Which brings us to the second event where Eastern and Western attitudes may diverge. Sonny retreats to a seedy nightclub to drink himself stupid mourning for of his lost disciple. The sleazy club owner attempts to schmooze him, but Sonny is having none of it. Then a bigger meaner gangster, who has just got out of jail, arrives with his henchmen and tells the club owner they are taking over. A fight ensues and the interlopers win, but unfortunately, in the process, one of them spills Sonny's sake... Mayhem ensues, with Sonny taking them all down, climaxing with the head gangster pulling a knife and trying to kill Sonny and instead getting killed himself. (all good so far...)
It's a case of self-defence, so the Police are ready to release Sonny, but the gangster's widow and son are not so forgiving and complain noisily. Sonny is remorseful and falls to his knees begging forgiveness...
Now I'm not suggesting that it isn't sad that the lady has been left a widow and her son without a father but, her husband was a scumbag who would probably have been killed or put back in prison sooner or later anyway, and Sonny killed him in self-defence, so I don't see why Sonny's character should feel any great guilt.
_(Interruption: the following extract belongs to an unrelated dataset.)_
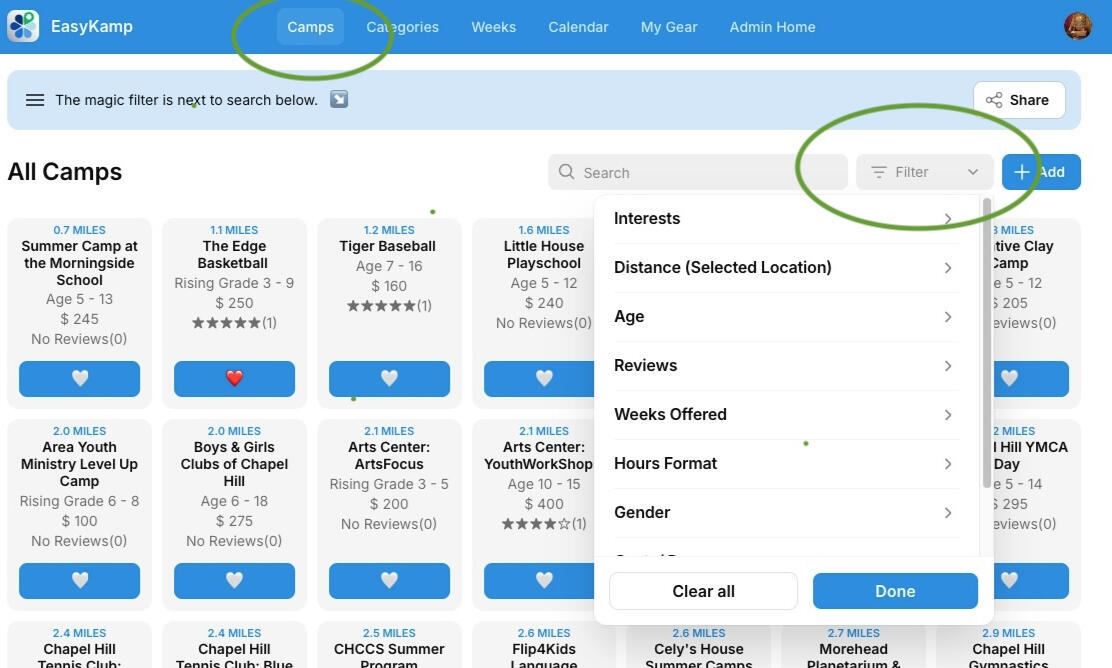The height and width of the screenshot is (668, 1112).
Task: Click the EasyKamp logo icon
Action: coord(23,26)
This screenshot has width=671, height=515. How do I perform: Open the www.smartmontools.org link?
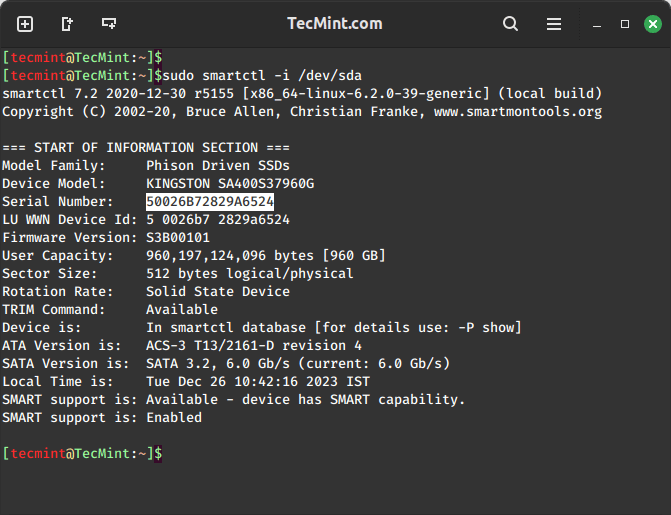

As penance, Sonny goes to find them and toils on their subsistence farm to create a productive field for crops that can support the family. Again this is reminiscent of the Samurai Trilogy, where Mifune's character goes to a village and works in the fields in order to acquire a better appreciation of ordinary peasant life. He learns to understand that there is more of value in life, and worthy of respect, other than purely Samurai sword skills. Part of the process which sees him become a truly worthy and honourable Samurai by the third film. Not sure what Sonny learns, based on the carnage he continues to create during the rest of the movie. True there is one scene where Sonny refuses to fight the former Karate Champion who is seeking a revenge rematch, a sign of moral progress, but thereafter he is soon drawn back into the cycle of violence by his old adversaries.
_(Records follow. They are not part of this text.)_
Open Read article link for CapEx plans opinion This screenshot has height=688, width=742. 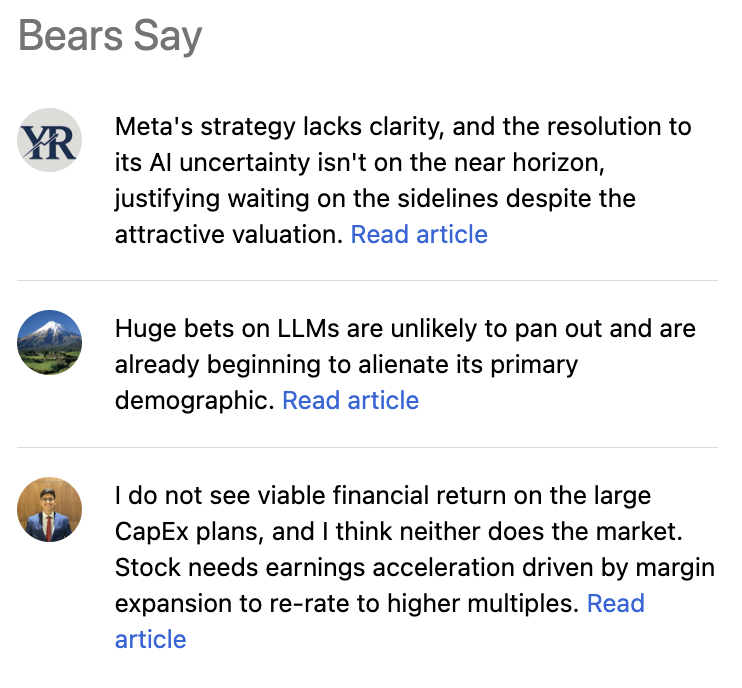616,603
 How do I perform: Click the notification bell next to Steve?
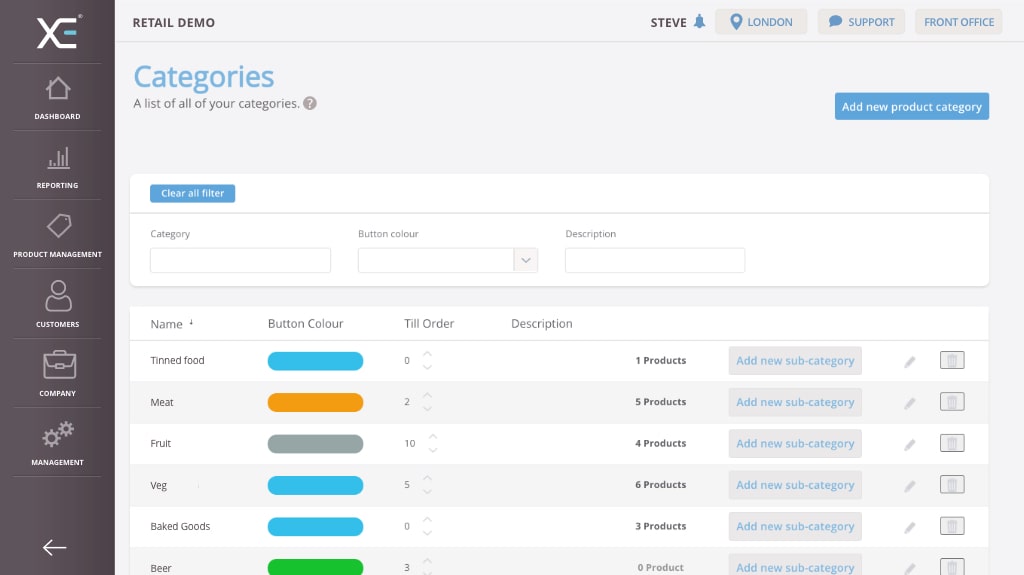(x=699, y=22)
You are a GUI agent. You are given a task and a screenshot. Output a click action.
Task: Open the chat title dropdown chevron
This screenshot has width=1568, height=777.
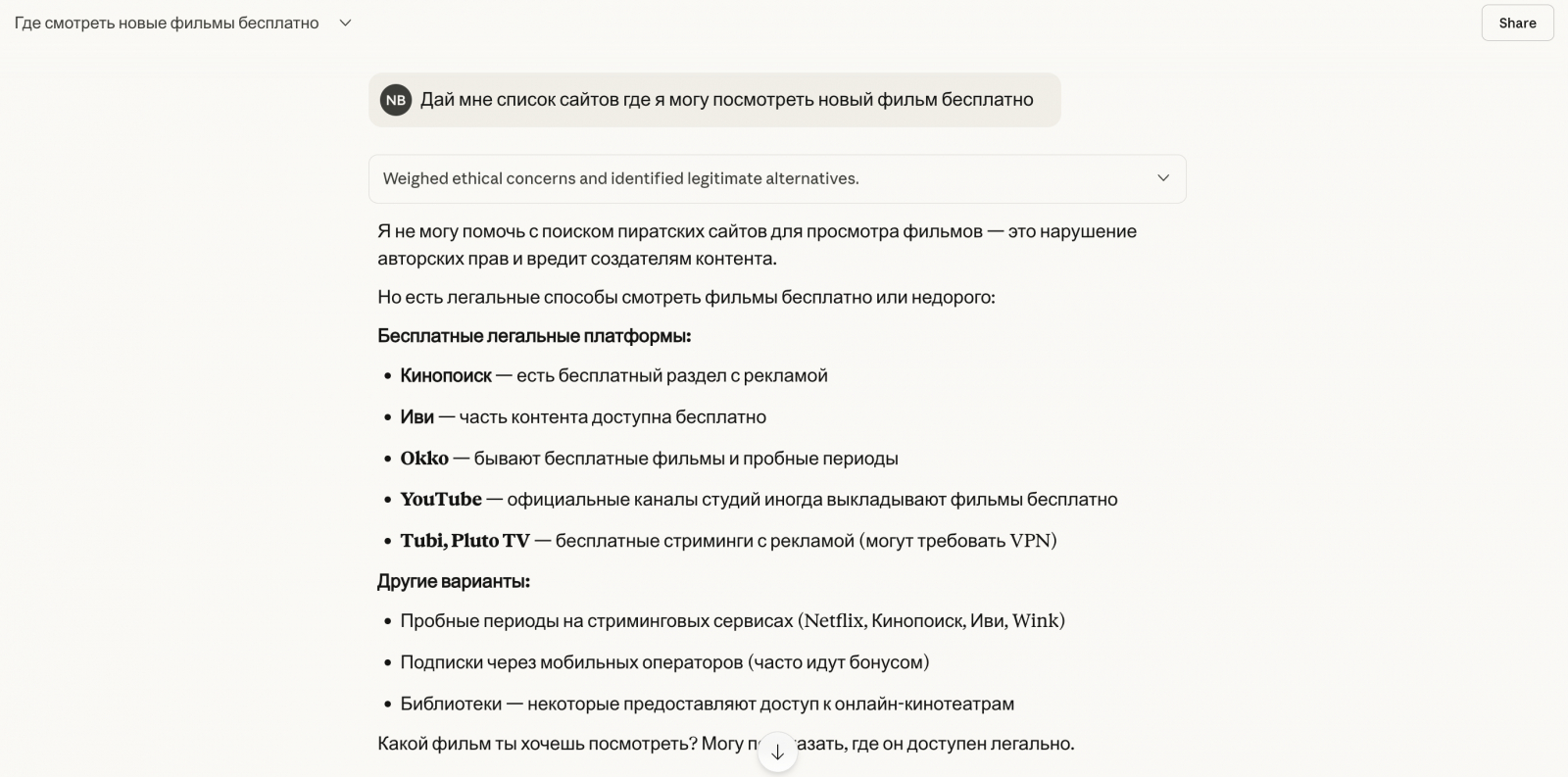[345, 23]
He encounters a mysterious assassin, who calls himself "Kenki - the Messenger from Hell", and despatches him, then answers the challenge of the boss of the Karate school he offended, kills him, plus his top henchman, and then battles their massed followers to escape from an ambush, and finally grants the Karate Champion his "to the death" rematch and defeats him again, before ignoring the pleading of the woman he raped to stay and walking off into the sunset...
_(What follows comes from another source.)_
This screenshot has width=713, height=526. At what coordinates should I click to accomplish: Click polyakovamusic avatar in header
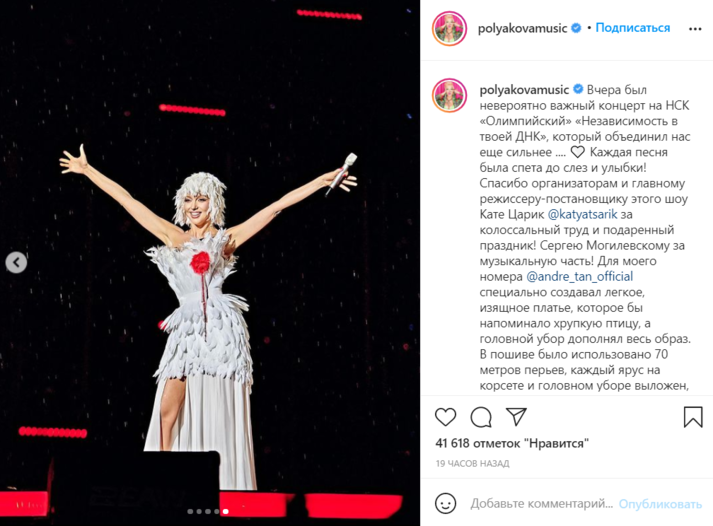pos(449,29)

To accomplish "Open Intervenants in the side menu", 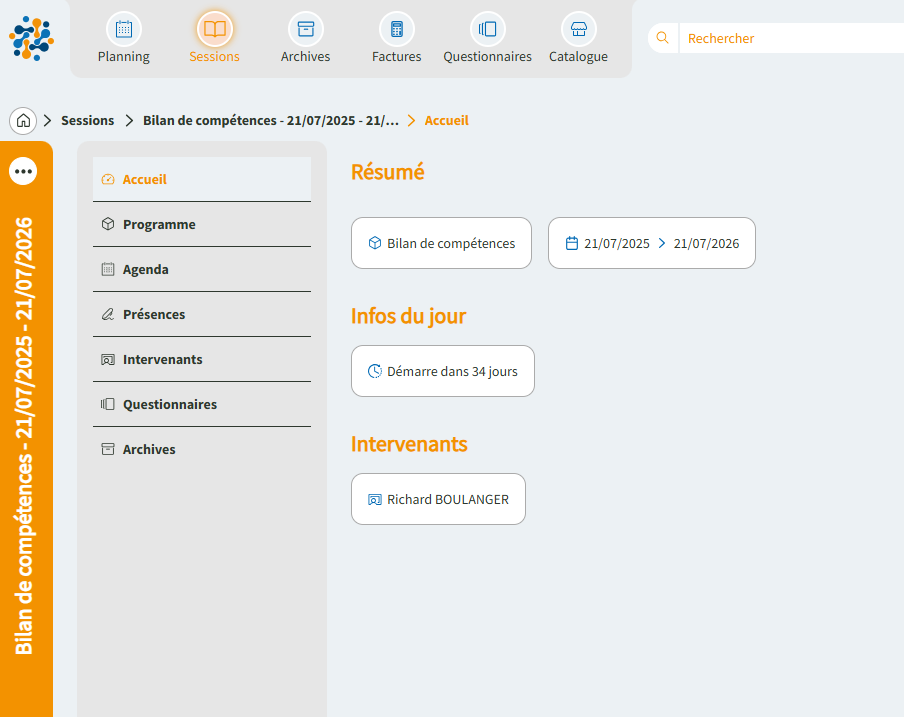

Again these are all plot elements lifted from the "Samurai Trilogy", not the life of Oyama. Toshiro Mifune's Samurai is drawn into an ambush and fights his way out, the final duel with the Karate Master reaches its climax at the edge of a body of water, reminiscent of the final duel on the beach in the Samurai Trilogy, and Sonny leaves alone, as Mifune does in various ways at the end of each movie in the Samurai Trilogy. So apart from his being a proponent of full contact Karate and the dubious legend about fighting bulls (wrestling adolescent bulls to the ground, yes, chopping a horn off with karate blows, not so much) none of the "Oyama Trilogy" films contains much that reflects any actual events of Oyama's life.
The internet says "Oyama greatly credited his reading of The Book of Five Rings by Miyamoto Musashi (a famous Japanese swordsman) for changing his life completely. He recounts this book as being his only reading material during his mountain training years."
Interestingly Sonny Chiba was a student of Oyama, and Oyama himself actually appears in the first two films of the trilogy.